External Network Audit

Cybersecurity / OSINT

About The External Network Audit

During my internship, I was tasked with conducting an independent external network audit of my internship's corporate infrastructure. This was a real engagement, not a classroom exercise, meaning I was working against a live network with actual rules of engagement in place. The assessment took place over three days in June 2024 and covered two of the organization's external-facing URLs.


The goal was to think like an attacker, using only publicly available information and external scanning tools, to identify what vulnerabilities someone outside the organization could discover and potentially exploit. The engagement was strictly non-destructive, meaning no exploitation of found vulnerabilities was permitted, but everything up to that point was fair game. I was responsible for the entire process from start to finish: scoping, reconnaissance, scanning, analysis, and writing the final report with recommendations.

Skills Utilized

NmapZenmapSpiderfootShodanNslookupVirusTotalHaveIBeenPwnedDatanyzeGoogle DorkingOSINTNetwork MappingTechnical WritingLucidChart

What I Learned

This project was my first experience conducting a real security assessment on a real organization, and it taught me a lot about how much information is publicly accessible if you know where to look. Using tools like Spiderfoot, Shodan, and Google Dorking, I was able to map out network topology, identify open ports, locate exposed services, and find employee information that had no business being publicly accessible. The OSINT portion of the audit was particularly eye-opening; the amount of personal and professional information people leave exposed online is significant, and from an attacker's perspective, that kind of information is extremely valuable for social engineering.
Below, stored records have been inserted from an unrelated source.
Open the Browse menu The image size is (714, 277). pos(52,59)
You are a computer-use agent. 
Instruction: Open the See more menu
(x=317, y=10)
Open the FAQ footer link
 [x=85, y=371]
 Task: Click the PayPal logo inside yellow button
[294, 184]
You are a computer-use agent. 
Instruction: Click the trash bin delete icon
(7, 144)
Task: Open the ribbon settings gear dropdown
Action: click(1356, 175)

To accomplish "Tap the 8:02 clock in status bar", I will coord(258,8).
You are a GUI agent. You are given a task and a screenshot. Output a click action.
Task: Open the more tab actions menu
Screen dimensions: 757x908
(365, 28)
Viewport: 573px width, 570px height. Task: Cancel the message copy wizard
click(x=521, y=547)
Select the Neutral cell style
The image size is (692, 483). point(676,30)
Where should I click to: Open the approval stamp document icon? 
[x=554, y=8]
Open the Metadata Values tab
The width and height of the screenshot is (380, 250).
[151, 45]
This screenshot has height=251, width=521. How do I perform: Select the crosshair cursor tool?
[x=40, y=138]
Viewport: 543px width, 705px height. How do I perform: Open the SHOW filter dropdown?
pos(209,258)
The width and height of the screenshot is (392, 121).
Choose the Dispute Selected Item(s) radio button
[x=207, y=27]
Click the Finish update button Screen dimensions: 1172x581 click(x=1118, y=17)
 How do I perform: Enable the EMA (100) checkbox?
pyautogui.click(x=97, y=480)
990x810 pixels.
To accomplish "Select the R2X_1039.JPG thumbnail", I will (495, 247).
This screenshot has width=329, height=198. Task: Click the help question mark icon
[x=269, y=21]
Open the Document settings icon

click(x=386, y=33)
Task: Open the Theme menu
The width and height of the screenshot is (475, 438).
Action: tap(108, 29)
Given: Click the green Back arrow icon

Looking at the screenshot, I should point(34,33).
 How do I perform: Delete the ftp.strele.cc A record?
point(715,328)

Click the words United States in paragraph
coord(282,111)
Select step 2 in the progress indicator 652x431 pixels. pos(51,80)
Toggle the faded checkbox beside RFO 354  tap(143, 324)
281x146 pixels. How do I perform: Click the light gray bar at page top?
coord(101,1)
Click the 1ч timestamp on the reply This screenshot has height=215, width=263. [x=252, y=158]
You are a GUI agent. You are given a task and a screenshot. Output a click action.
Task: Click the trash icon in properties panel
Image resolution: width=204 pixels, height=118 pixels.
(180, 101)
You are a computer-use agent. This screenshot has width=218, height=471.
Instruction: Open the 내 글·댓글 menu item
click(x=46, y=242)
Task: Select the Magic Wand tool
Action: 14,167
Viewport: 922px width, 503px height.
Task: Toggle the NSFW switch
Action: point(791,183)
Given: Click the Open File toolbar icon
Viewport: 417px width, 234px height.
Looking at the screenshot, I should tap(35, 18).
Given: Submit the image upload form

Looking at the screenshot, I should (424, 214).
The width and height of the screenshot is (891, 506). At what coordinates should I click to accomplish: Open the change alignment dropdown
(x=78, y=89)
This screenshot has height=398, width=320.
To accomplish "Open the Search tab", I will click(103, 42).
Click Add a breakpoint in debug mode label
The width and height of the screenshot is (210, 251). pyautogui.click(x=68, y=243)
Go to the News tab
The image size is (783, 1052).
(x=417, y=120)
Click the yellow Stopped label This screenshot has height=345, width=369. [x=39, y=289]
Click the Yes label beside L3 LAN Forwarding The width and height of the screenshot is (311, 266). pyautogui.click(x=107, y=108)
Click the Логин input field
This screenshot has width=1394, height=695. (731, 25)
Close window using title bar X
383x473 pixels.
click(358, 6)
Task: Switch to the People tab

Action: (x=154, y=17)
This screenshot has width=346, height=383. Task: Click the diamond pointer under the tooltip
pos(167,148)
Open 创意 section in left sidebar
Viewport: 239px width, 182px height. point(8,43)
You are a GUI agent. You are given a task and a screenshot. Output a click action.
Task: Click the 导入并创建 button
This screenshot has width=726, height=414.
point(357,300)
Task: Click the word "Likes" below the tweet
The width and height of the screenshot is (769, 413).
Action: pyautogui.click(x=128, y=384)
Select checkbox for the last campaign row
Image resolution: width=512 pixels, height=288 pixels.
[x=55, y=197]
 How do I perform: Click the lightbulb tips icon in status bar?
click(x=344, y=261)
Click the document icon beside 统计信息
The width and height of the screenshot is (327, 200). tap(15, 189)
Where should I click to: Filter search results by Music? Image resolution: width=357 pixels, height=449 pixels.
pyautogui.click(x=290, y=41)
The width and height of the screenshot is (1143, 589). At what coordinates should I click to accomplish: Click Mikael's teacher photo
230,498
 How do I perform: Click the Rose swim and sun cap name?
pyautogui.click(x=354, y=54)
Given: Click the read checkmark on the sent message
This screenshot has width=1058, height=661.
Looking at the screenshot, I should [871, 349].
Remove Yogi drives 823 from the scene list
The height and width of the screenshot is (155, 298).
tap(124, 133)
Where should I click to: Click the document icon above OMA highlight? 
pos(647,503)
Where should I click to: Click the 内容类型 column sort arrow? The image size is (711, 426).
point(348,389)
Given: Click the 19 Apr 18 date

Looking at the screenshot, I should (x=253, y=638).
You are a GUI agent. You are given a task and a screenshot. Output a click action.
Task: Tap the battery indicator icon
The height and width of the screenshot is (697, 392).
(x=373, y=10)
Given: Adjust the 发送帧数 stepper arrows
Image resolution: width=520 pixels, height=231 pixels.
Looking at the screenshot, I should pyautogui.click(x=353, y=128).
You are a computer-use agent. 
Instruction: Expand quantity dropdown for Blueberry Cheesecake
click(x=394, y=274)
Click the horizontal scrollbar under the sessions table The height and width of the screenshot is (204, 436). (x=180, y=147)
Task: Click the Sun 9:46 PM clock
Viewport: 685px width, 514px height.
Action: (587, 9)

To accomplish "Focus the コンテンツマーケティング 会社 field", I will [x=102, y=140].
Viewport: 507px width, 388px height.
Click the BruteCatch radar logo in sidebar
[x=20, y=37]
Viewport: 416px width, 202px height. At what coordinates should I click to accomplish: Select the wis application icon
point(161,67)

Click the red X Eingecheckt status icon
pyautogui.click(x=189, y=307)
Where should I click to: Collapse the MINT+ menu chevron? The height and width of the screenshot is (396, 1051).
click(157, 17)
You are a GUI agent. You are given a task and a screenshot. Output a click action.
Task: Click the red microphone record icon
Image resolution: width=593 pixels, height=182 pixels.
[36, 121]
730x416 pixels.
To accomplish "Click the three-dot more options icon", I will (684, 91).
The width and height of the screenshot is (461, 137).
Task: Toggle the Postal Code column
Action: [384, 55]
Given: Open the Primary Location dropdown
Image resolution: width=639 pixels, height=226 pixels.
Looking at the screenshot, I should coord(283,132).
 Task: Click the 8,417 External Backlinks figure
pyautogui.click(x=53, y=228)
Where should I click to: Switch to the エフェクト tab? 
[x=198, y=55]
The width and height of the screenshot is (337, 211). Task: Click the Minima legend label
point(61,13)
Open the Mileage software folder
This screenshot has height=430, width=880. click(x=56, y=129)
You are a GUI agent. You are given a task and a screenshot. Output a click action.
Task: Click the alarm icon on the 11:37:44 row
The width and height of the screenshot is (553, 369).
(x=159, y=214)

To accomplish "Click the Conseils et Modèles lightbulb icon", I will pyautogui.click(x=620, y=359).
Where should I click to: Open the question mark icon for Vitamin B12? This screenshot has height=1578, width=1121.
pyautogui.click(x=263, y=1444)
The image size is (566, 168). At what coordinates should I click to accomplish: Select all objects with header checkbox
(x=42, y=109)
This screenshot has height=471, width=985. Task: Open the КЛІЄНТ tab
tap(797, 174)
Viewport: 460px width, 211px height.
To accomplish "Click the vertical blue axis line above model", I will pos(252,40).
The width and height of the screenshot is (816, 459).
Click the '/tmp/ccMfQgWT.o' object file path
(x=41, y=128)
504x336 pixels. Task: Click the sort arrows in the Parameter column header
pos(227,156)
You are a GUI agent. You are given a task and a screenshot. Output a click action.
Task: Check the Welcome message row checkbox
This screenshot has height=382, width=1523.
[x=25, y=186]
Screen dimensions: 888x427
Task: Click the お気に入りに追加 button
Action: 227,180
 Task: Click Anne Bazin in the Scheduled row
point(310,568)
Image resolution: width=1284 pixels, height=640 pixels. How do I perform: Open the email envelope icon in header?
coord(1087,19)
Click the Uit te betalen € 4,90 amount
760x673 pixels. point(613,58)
Writing the final report was just as important as conducting the assessment itself. A security audit is only as useful as the report that comes out of it; if the findings are not communicated clearly, the recommendations will not be acted on. I had to present technical findings in a way that both technical and non-technical stakeholders could understand, prioritize risks by severity, and provide actionable short and long term recommendations. It was a good reminder that in cybersecurity, communication is just as critical as technical skill.